Wer in Deutschland will, dass sich an der Ausspähung und dem Profiling seiner Kommunikation etwas ändert, sollte nicht die USA beschimpfen. Angehörige des amerikanischen Volks haben für das Ziel, dass diese Bürgerrechtsverletzungen wieder aufhören, schon jetzt mehr getan als Deutsche. Letztere haben gerade eine politische Union mit über 40 Prozent ins Bundesparlament gewählt, deren Vorsitzende und Kanzlerin sich über die Ausspähung ihrer Wähler und Nichtwähler zwar nicht aufregen kann, offenbar aber sehr wohl darüber, dass sie von den amerikanischen Diensten nicht besser behandelt wird als ihre Wählerinnen und Wähler. Und auch die übrigen im Bundestag vertretenen Parteien machen die NSA-, Tempora- usw. Affären nicht gerade zu ihrer Herzensangelegenheit.

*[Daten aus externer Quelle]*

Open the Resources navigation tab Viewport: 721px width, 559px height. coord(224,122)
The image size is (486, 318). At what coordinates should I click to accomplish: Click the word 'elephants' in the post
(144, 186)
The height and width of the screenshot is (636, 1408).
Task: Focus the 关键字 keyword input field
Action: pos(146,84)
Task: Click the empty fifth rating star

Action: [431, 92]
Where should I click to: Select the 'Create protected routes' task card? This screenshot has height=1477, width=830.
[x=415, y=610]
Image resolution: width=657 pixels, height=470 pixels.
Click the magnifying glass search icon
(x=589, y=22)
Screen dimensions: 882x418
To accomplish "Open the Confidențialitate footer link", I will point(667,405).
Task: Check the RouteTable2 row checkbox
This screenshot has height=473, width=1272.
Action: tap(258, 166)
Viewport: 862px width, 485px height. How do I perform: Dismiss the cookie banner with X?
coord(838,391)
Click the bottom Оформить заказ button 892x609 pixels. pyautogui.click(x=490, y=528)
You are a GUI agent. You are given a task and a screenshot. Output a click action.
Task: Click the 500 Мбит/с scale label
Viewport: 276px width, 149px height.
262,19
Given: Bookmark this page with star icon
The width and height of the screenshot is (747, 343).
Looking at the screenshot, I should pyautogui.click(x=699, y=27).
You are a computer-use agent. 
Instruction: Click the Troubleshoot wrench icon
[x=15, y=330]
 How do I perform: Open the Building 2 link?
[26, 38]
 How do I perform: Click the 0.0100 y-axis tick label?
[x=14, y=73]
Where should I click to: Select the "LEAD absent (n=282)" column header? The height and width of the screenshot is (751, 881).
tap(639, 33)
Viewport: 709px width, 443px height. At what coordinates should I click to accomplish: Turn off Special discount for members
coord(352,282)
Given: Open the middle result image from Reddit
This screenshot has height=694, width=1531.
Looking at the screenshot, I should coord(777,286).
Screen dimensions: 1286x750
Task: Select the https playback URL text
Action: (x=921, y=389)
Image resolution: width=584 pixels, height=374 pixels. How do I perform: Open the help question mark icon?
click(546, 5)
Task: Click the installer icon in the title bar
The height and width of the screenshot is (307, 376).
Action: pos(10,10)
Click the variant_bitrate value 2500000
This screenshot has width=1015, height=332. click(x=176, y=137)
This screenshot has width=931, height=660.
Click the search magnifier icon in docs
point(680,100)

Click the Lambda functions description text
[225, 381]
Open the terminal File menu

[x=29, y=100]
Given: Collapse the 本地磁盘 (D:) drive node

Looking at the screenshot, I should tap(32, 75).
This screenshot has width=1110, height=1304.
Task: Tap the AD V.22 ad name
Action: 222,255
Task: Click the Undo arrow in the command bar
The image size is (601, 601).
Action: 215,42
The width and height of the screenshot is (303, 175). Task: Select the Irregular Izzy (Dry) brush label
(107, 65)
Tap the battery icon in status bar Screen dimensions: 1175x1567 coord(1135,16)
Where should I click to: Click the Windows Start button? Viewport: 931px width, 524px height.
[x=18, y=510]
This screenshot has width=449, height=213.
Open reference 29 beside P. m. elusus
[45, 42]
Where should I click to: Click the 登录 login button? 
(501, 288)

Ein Heise-Artikel behandelte das Thema des alliierten Rechts zum Abhören im Sommer. Allerdings berechtigen die Zusatzverträge, die lt. Heise / Markus Kompa auch die Zwei-plus-Vier-Verhandlungen zur Herstellung der Deutschen Einheit von 1990 überdauerten, Amerika nicht zum Ausspähen der deutschen Bevölkerung nach eigenem Gusto. Aber Spionageabwehr ist immer zunächst Sache des Landes, das zum Ziel solcher Aktivitäten wird. Es ist die Pflicht der Bundesregierung, ihre Bürgerinnen und Bürger vor dieser Form der Massenspionage zu schützen oder zumindest nach besten Kräften Maßnahmen zu diesem Zweck zu treffen. Und es spräche nichts dagegen, auch die von Kompa genannten Zusatzverträge neu zu bewerten oder aufzukündigen. Deutschland ist - völkerrechtlich - ein souveräner Staat. Was dieser Staat tut, ist eine Frage des politischen Willens.

Erst in den Konflikten, die daraus mit Amerika entstehen können - und gar nicht müssen -, ließe sich ermessen, in welchem Maß die amerikanische Sicherheitsbürokratie für die digitale und kommunikative Schutzlosigkeit deutscher Staatsangehöriger eigentlich verantwortlich ist.

Zunächst aber stellt sich die Frage nach einem Ende dieser Schutzlosigkeit im Binnenverhältnis, zwischen deutschen Wählern und Gewählten.

Und dass wir heute überhaupt in einer Position sind, unsere Rechte von gewählten politischen Vertretern und Angehörigen der Exekutive einzufordern - das verdanken wir nicht zuletzt Amerika.

Es wird Zeit, dass wir die Verantwortung tatsächlich übernehmen, die unserem Land seit 1945 ratenweise übertragen wurde. Souverän werden müssen wir jetzt vor allem gegenüber den Machthabern zu Hause.